How do I contact the Scientific Support team for technical support and help?

You can contact the Scientific Support teams in the UK and US as follows:
UK: +44 (0) 1223 696000 or email technical@abcam.com
US: 1 888-77-ABCAM (22226) or email us.technical@abcam.com

For all other countries, please see our Contact us page (you can change your country by clicking on the link at the top of the page).

 

Can I receive a free sample of a product?

We do not offer free or trial sized samples for testing purposes. Our policy is that if an antibody does not work as specified on the datasheet, we will offer a replacement or refund. If the antibody is being used in an untested species or application, we cannot offer a replacement or refund; however, we invite you to use our Abreviews system to let us and other scientists know how the antibody performed. We publish all Abreviews, both positive and negative, on the online datasheets of each product.

The Abreviews system allows researchers to submit reviews of our products in exchange for Abpoints. Abpoints can be redeemed for discounts on future antibody purchases or rewards such as Amazon gift certificates. You can submit Abreviews on the product datasheet.

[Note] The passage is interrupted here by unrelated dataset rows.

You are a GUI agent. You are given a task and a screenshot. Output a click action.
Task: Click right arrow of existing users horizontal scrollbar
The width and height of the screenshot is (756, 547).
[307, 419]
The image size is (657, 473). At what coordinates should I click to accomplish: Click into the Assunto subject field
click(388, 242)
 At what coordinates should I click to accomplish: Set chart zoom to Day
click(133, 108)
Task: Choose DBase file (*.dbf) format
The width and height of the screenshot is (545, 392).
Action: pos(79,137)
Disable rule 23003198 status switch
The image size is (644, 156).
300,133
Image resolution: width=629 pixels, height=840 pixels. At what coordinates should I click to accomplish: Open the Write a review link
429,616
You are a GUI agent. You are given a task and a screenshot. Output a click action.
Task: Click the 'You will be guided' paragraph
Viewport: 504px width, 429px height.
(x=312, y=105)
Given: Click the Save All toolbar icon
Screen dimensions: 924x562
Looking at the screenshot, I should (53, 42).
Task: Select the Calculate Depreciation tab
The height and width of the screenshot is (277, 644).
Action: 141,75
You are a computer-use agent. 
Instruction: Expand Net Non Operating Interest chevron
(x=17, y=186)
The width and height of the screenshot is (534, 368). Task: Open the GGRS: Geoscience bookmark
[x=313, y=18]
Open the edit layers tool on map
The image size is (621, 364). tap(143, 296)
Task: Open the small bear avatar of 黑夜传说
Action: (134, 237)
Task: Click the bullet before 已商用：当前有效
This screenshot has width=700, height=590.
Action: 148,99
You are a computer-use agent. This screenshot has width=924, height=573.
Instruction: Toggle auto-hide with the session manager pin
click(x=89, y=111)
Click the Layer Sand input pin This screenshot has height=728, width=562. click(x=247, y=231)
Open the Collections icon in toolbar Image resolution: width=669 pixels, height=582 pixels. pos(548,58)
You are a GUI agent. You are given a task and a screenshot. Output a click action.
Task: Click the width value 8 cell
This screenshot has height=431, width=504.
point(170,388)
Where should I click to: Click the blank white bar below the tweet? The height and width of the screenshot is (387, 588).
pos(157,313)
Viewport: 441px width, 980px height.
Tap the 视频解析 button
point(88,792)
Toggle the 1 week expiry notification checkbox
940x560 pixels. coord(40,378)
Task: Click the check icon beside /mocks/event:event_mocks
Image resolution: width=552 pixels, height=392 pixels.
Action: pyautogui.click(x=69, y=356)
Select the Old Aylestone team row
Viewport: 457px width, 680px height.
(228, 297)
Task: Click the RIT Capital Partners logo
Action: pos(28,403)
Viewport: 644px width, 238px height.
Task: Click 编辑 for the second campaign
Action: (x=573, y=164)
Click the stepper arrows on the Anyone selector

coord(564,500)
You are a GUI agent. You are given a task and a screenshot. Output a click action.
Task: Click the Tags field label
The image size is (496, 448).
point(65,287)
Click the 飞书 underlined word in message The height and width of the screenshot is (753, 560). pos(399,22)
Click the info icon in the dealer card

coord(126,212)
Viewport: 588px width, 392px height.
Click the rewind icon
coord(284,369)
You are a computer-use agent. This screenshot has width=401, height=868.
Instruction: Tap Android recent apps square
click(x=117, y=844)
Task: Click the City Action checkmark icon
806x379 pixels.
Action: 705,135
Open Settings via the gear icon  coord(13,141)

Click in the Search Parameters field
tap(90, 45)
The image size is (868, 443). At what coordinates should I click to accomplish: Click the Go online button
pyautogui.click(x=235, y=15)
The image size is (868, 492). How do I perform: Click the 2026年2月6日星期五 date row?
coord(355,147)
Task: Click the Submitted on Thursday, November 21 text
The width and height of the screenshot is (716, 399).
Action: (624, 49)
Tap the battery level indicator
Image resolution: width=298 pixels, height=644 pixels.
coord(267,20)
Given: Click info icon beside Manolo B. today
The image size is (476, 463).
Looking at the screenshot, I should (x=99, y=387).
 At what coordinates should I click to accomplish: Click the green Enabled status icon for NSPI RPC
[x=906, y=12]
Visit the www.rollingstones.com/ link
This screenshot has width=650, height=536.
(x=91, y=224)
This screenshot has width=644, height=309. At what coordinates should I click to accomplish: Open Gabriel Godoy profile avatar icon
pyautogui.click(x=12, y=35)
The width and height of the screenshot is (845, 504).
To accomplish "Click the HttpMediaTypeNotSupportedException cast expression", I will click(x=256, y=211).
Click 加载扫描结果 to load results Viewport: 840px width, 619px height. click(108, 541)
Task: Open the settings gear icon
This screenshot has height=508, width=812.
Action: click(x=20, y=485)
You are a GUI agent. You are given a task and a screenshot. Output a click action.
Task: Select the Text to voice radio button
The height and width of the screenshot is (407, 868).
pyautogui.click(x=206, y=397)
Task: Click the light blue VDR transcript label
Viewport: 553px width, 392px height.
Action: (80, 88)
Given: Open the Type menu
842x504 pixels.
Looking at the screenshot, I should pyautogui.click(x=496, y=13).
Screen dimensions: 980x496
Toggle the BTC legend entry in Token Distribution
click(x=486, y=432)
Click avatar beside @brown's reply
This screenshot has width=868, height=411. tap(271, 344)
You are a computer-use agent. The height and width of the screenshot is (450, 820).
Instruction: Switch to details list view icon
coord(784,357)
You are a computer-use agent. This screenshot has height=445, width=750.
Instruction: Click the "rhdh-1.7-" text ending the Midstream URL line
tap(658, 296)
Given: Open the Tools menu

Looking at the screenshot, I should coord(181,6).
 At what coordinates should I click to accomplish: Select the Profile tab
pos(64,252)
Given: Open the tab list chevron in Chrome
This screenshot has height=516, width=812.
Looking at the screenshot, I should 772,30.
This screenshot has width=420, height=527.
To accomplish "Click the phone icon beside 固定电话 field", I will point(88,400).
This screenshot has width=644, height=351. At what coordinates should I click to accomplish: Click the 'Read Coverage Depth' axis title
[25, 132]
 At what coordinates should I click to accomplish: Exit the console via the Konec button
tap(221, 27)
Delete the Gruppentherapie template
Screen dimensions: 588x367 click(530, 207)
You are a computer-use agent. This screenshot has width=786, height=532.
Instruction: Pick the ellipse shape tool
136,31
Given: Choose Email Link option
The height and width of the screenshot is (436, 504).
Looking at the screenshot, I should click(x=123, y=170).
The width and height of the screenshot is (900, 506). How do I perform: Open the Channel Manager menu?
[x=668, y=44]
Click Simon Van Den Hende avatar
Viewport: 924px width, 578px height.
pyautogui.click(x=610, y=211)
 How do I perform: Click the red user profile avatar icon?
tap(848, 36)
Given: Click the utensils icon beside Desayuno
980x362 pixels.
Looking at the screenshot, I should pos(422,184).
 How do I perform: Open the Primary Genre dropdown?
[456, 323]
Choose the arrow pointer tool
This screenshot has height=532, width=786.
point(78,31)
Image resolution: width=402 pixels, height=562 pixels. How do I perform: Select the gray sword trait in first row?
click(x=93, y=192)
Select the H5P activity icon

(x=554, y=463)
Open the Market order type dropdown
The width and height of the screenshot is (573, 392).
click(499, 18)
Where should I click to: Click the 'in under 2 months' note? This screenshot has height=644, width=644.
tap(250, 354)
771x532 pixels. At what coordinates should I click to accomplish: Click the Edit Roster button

More information about Abreviews

 

Can I get a discount?

We do not offer discounts for one vial of product. We can arrange discounts on orders for five vials or more. This can be five vials of the same product, or mixed products. If you would like to place a bulk order, please contact our customer services team for further information.

 

Is the information on the datasheet up-to-date and correct?

The datasheets contain the most up-to-date information we have available to us about this product. Where we find additional information, the datasheets are updated live on the website immediately, so they should never be out of date.

 

How should I choose a suitable secondary antibody?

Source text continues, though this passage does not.